→ **What is being asked**
Count the lines below holding "will" and answer with that number only.

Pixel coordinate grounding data
________

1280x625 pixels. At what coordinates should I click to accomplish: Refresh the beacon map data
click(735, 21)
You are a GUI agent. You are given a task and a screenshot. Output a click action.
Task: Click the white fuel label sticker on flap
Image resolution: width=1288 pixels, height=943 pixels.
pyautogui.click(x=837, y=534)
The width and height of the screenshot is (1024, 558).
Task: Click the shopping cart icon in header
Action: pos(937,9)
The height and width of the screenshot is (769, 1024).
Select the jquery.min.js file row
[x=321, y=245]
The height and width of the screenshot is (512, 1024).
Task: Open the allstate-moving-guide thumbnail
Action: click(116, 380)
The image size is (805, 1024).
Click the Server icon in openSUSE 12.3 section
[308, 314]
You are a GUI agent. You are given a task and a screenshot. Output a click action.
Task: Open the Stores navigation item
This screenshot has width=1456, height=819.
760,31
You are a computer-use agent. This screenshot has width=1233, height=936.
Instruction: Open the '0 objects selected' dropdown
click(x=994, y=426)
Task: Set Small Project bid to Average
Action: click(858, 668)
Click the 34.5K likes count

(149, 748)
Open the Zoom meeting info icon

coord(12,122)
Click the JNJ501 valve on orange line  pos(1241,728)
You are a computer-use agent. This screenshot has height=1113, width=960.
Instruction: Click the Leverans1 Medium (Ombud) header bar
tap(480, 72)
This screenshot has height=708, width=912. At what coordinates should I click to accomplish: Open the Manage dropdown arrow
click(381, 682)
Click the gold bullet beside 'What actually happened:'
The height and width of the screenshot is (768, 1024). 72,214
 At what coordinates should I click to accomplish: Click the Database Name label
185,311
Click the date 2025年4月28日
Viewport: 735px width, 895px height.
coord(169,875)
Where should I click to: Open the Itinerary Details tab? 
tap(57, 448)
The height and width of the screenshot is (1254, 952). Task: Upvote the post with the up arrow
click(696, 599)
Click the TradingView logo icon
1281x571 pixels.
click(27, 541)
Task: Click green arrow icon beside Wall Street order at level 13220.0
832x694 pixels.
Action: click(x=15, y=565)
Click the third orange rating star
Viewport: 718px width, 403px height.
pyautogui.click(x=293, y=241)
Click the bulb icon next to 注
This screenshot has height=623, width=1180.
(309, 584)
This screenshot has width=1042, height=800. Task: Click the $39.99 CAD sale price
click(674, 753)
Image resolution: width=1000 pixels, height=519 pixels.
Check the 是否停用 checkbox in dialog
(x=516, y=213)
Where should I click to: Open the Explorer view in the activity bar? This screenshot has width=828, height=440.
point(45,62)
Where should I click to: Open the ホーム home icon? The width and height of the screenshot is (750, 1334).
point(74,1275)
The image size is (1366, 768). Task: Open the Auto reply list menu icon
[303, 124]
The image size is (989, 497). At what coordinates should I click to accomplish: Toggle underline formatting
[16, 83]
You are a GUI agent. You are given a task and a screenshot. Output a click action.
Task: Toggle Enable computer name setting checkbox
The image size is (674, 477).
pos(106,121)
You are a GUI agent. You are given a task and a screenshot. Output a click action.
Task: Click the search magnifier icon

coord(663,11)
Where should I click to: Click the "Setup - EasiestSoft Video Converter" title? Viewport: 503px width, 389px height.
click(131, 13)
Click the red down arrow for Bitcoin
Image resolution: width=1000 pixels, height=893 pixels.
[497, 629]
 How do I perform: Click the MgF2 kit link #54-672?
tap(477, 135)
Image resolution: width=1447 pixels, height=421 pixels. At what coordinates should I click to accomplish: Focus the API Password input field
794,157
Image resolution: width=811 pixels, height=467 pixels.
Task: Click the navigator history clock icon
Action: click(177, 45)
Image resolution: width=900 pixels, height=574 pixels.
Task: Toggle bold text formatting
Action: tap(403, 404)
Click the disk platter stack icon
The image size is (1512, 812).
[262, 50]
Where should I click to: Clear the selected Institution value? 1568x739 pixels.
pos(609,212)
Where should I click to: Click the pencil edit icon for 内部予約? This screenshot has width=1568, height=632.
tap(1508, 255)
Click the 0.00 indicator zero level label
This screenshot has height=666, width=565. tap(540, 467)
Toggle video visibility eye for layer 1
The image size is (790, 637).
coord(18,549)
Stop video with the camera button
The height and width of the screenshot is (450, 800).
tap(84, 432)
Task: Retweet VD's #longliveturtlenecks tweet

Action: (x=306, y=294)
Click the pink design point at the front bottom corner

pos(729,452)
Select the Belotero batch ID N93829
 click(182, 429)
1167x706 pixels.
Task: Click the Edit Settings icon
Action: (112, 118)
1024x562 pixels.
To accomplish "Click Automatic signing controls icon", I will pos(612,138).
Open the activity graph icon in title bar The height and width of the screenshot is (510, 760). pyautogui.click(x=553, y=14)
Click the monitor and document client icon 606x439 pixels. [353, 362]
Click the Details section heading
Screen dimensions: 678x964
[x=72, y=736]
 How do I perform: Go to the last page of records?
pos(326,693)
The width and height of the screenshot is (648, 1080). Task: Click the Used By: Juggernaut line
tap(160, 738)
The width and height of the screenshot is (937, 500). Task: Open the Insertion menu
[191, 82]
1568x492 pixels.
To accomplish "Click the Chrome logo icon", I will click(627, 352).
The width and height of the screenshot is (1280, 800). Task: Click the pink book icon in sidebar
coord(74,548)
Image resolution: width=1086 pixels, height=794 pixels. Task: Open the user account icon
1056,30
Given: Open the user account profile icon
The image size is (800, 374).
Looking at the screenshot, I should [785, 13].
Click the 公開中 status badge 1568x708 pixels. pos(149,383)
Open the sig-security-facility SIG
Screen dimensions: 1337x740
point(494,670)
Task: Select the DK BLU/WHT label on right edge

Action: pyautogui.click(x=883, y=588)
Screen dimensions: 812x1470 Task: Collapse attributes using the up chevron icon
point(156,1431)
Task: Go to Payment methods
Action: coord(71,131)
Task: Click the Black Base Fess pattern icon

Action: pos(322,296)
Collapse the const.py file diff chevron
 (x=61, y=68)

________

→ **The completed task**
2